When my mom stopped going to bingo seven nights a week, she said she just couldn't afford to go as much any more. When she dropped down to going only three nights a week, my sister and I knew something was wrong. She lived for bingo.
She complained of being tired all the time, and that her hip and back were bothering her. So my sister got her in to see a different doctor, and we found out what the problem was: terminal lung cancer that had already spread to her throat and brain.
On Monday, my mom passed away. She was at home, and I was fortunate enough to be there with my sister as my mom took her last breath. She was 75 years old.
The three months or so of watching this unfold were filled with a lot of sad moments. Anyone who's ever had someone they love go out this way knows how horrible cancer can be. My heart goes out to you, knowing that you may have watched your loved one suffer far greater and far longer than my mom did.
My mom was married for 39 years (pretty sure that's right) until my dad died in '98. There were three of us kids (my brother died five years ago). She had six grandchildren, and was about a month away from the birth of her first great-grandchild.
My mom was a really special person. Everyone liked her, and she was pretty much always happy. She led life with her heart and with a lot of common sense. While she was always there to bail you out of a jam, it came with the price of a long talk about being more responsible.

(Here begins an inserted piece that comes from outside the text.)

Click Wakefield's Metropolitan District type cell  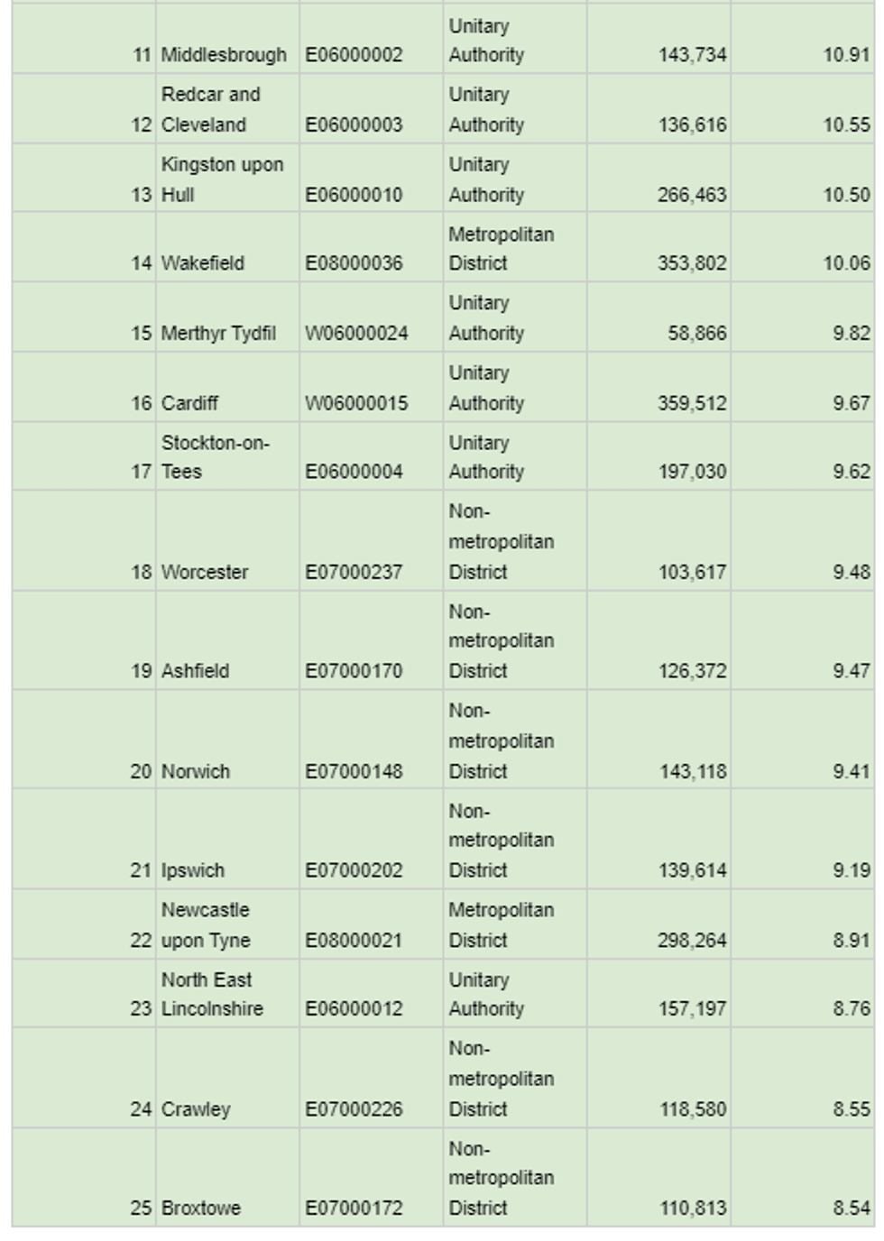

It's pretty incredible that this life-long coffee shop waitress and her husband (a local truck driver) raised three children in Elmhurst. It was even more incredible that she adopted her sister's 3-year-old son after his mother passed away. That was me.
So for that alone, I will always be grateful. They took me in so seemlessly and with such love that I never thought to call them anything but "mom" and "dad."
There's so much I wish I had learned from my mom. The opportunities were there again and again, as she set the standard on working hard, saving money, helping others and just being a decent person.
Some of the examples she set for me never quite took. But I know I wouldn't be half the man I am now unless I absorbed at least some of her life lessons.
The great Bingo Hall in Heaven better be prepared. Nancy Noble has arrived.
Visitation will be held from 3 to 7 p.m. Friday, Aug. 10, at Pedersen-Ryberg Mortuary, 435 N. York St., Elmhurst. A memorial service will follow at 7 p.m. at the funeral home.